Quasimodo is both practically celibate and literally promiscuous – the voice of Hugo reverberates through many bodies, gives birth to many children. Visualise the many assistants to mad scientists – hunched over, shuffling obediently to their masters’ next tasks, muttering a vague sense of resentment, yet perennially faithful. Think even of the titular anti-heroes of low culture teen flick Revenge of the Nerds – genetically made other, socially disadvantaged (in a reversal of Quasimodo’s physical/mental imbalance); the clumsy, inarticulate virgins who the audience secretly place in sexual positions, wondering how those bodies would “do it”.
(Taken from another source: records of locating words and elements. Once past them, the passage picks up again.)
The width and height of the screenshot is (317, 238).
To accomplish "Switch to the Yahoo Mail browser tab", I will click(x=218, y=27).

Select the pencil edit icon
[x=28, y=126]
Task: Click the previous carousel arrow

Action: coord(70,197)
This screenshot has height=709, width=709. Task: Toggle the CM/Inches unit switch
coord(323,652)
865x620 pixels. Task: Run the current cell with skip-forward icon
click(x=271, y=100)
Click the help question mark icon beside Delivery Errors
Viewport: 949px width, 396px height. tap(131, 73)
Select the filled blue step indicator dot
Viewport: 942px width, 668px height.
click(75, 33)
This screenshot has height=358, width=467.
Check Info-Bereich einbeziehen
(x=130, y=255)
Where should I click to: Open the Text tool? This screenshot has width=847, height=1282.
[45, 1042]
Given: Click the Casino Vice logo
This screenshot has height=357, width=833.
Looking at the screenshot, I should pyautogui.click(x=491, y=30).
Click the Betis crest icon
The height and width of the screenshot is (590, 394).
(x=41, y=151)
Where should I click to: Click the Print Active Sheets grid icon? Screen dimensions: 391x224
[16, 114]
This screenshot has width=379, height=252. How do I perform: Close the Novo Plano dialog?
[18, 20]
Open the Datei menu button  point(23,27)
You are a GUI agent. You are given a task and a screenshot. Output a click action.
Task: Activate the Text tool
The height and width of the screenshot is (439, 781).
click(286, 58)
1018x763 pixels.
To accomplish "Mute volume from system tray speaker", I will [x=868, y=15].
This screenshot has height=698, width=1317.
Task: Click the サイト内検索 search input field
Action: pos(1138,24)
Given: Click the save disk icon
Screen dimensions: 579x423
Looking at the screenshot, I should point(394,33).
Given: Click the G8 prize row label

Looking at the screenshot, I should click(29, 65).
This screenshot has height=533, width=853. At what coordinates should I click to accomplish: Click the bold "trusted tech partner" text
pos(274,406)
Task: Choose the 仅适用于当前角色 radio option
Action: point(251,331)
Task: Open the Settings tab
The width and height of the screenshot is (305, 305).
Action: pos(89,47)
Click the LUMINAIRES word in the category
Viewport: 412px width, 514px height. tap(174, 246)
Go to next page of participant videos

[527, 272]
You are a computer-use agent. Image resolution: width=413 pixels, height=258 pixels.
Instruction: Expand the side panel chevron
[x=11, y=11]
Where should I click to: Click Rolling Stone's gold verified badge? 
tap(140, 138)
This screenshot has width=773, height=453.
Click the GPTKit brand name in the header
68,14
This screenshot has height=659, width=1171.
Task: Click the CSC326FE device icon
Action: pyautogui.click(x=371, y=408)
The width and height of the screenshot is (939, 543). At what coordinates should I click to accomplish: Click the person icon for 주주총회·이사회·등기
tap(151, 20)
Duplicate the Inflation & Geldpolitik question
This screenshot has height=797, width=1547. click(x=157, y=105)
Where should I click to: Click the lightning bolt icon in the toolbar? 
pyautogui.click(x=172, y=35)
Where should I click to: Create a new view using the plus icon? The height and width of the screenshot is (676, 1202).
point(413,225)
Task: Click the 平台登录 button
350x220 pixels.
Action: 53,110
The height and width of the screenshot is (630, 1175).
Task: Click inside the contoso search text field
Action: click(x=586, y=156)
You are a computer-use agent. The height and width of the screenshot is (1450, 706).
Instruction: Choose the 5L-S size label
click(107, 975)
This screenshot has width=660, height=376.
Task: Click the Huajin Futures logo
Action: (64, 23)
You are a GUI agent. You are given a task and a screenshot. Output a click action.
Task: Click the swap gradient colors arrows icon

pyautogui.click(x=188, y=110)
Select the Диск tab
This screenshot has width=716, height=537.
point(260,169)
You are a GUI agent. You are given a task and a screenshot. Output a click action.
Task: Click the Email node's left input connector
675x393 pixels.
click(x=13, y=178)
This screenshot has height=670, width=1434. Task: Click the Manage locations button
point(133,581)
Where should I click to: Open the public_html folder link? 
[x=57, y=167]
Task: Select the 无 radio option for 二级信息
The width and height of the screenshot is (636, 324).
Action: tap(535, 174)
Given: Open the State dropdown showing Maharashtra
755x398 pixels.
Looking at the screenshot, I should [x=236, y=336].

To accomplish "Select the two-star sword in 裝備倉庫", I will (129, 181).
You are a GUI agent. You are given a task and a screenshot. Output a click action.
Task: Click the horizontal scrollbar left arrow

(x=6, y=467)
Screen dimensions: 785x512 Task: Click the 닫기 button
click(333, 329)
But the strongest family resemblance to Hugo’s child can be seen in the freak show, that institution that Rosemary Garland Thomson called “the apotheosis of museums” that arose in the mid nineteenth century and continued well into the twentieth (and arguably survives in other forms now). “Siamese” twins, little people, giants, tattooed people, half men-half women, sword swallowers, those with extra or no limbs, fat people, African “primitives”, and many others selected according to the anxieties and fascinations of the era performed theatrically, thereby providing both immense entertainment and reassurance of the security of the audience’s physical, racial, sexual and cultural status. The stage is the boundary. The audience become the norm(al) purely and simply by being outside of the spotlight.
Quasimodo defines both the isolated deformed body and the form of the mob.